DATA TO EXAMINE:
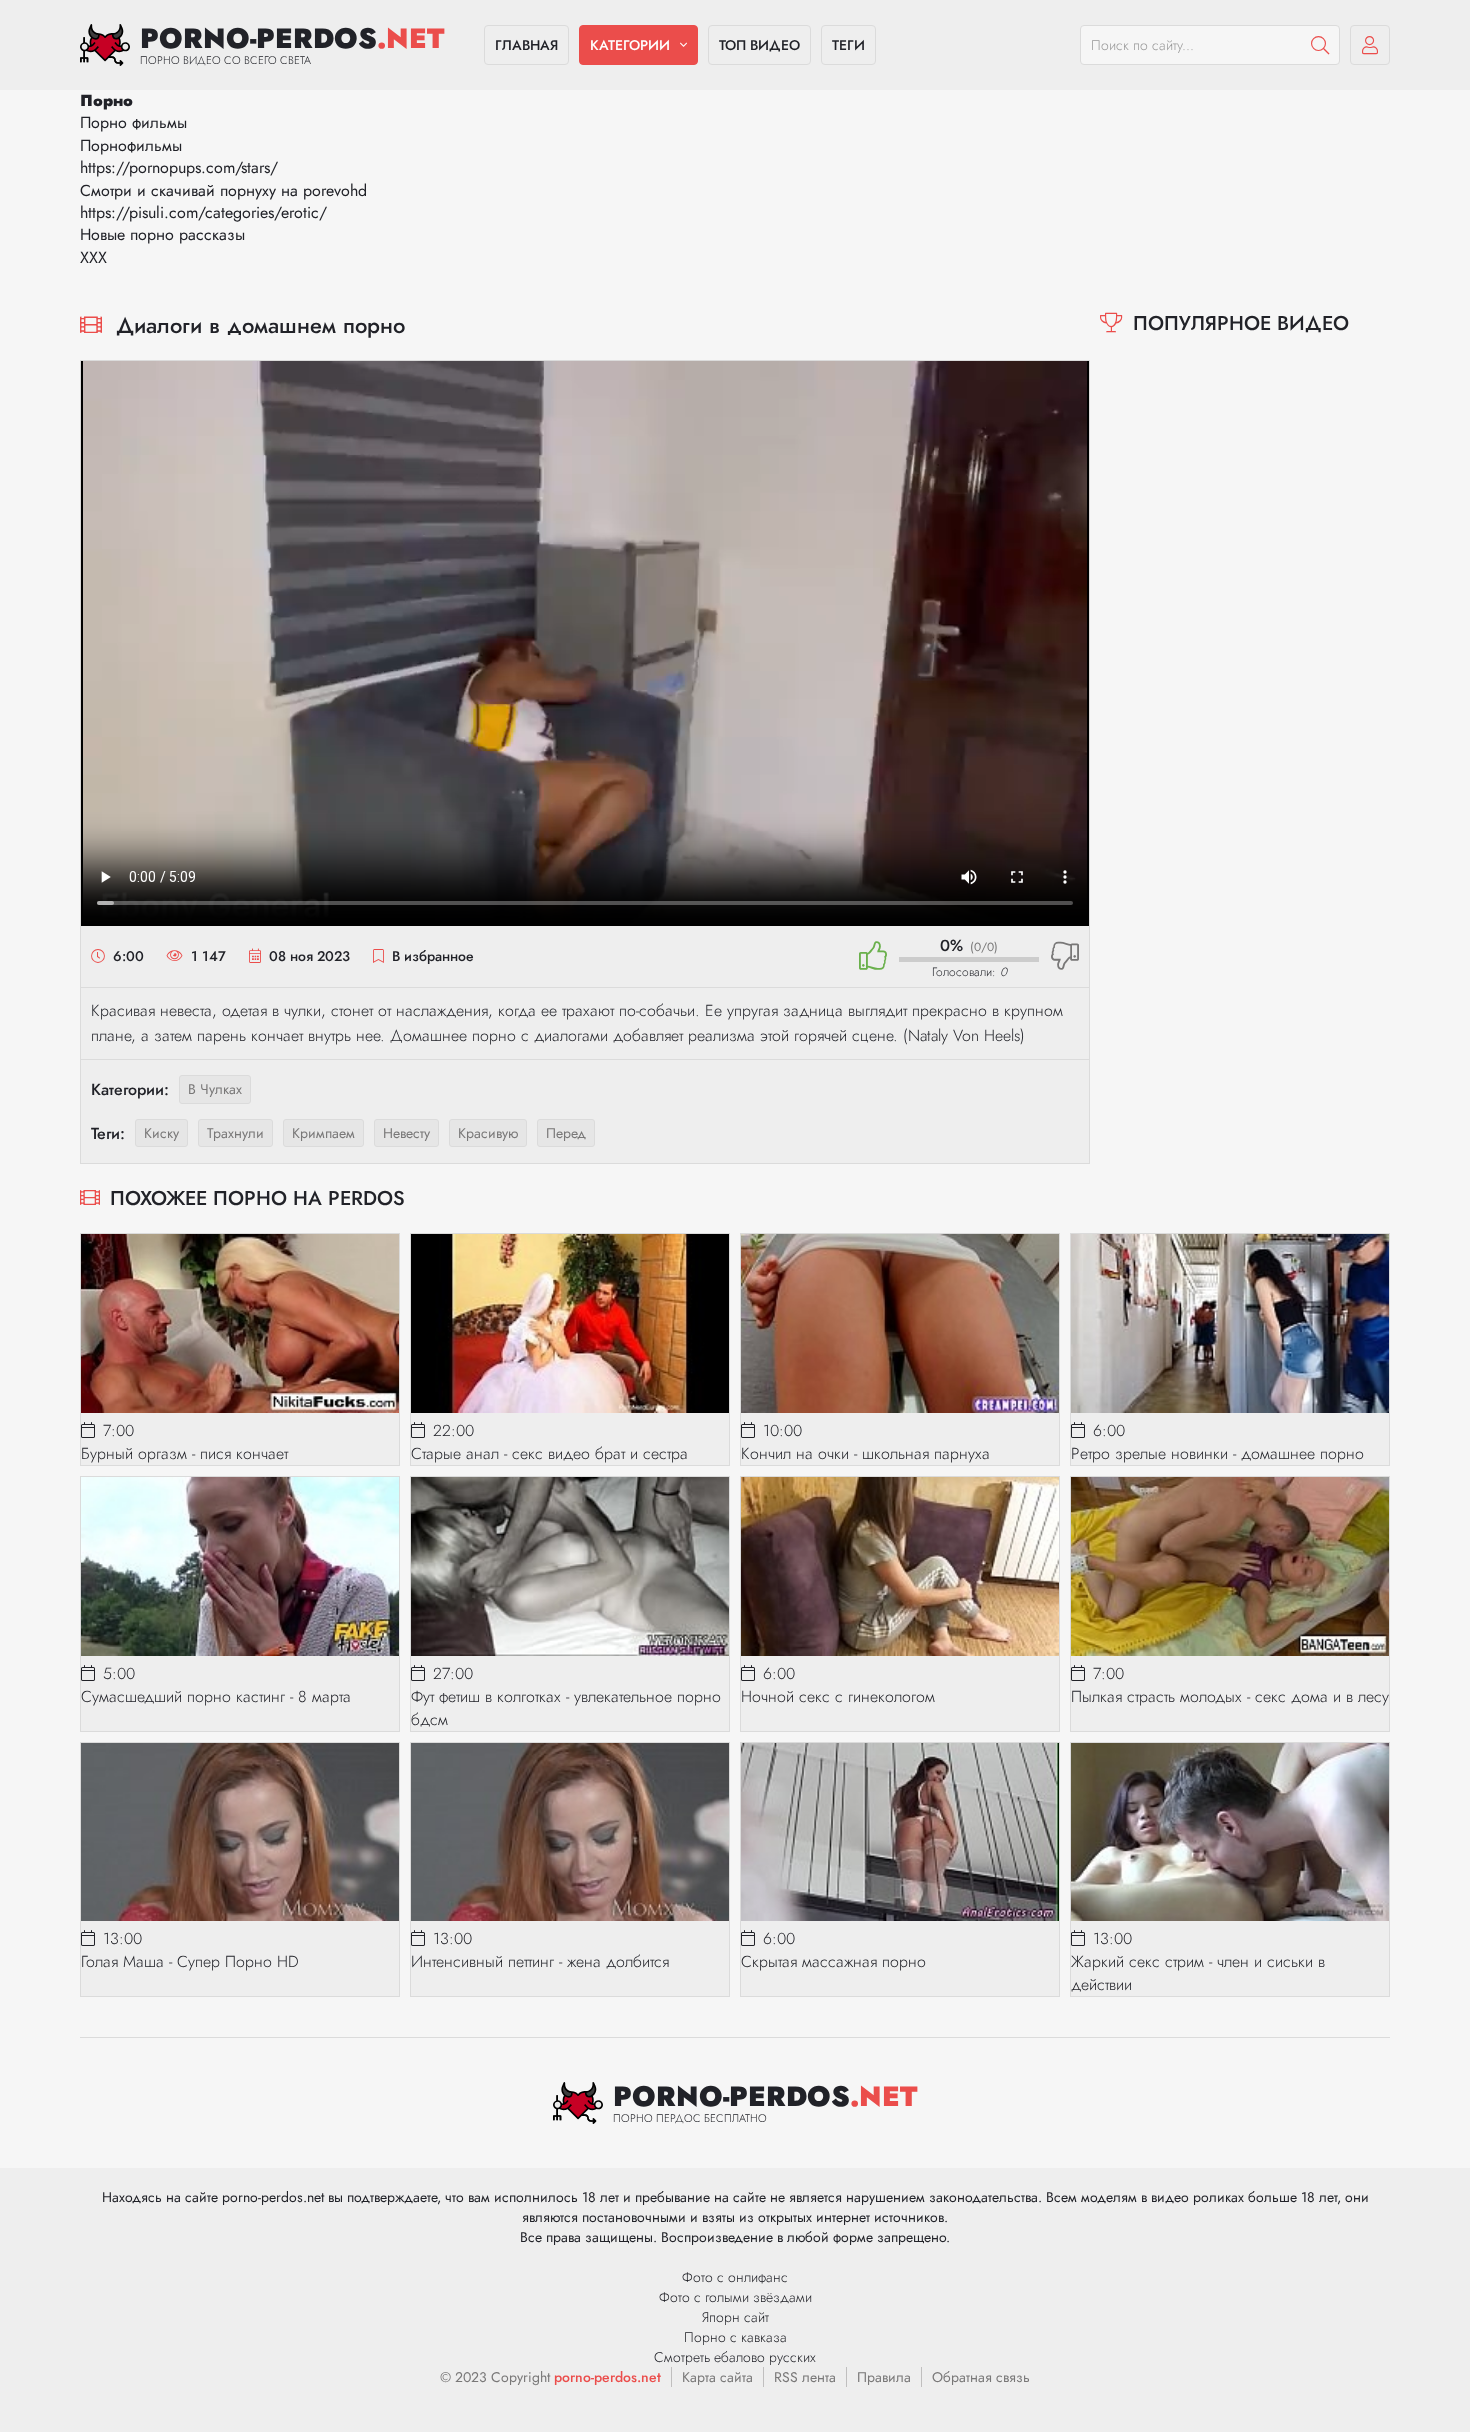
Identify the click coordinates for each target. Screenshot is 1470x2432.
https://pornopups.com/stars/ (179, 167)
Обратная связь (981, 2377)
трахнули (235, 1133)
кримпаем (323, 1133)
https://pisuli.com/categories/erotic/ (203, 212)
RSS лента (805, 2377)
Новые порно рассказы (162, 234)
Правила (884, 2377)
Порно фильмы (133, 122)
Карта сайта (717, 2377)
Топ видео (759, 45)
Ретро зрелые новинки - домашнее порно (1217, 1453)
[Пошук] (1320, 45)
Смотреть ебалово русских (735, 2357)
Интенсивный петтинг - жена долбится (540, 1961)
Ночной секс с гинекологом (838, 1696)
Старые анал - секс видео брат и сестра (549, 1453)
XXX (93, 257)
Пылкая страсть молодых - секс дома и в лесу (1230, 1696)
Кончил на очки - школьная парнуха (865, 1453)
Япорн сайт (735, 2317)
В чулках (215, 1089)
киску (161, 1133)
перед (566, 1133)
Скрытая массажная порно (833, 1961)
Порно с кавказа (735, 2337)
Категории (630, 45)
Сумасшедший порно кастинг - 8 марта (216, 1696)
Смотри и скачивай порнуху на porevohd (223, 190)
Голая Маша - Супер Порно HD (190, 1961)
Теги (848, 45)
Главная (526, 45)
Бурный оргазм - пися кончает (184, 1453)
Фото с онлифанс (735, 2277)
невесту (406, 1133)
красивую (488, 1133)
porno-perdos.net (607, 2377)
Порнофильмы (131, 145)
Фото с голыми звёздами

EXERCISE DIRECTIONS: Restate word for word the lines above, beginning with the one that contains "Старые анал - секс" and ending with the last line.

SOLUTION TO THIS EXERCISE:
Старые анал - секс видео брат и сестра (549, 1453)
XXX (93, 257)
Пылкая страсть молодых - секс дома и в лесу (1230, 1696)
Кончил на очки - школьная парнуха (865, 1453)
Япорн сайт (735, 2317)
В чулках (215, 1089)
киску (161, 1133)
перед (566, 1133)
Скрытая массажная порно (833, 1961)
Порно с кавказа (735, 2337)
Категории (630, 45)
Сумасшедший порно кастинг - 8 марта (216, 1696)
Смотри и скачивай порнуху на porevohd (223, 190)
Голая Маша - Супер Порно HD (190, 1961)
Теги (848, 45)
Главная (526, 45)
Бурный оргазм - пися кончает (184, 1453)
Фото с онлифанс (735, 2277)
невесту (406, 1133)
красивую (488, 1133)
porno-perdos.net (607, 2377)
Порнофильмы (131, 145)
Фото с голыми звёздами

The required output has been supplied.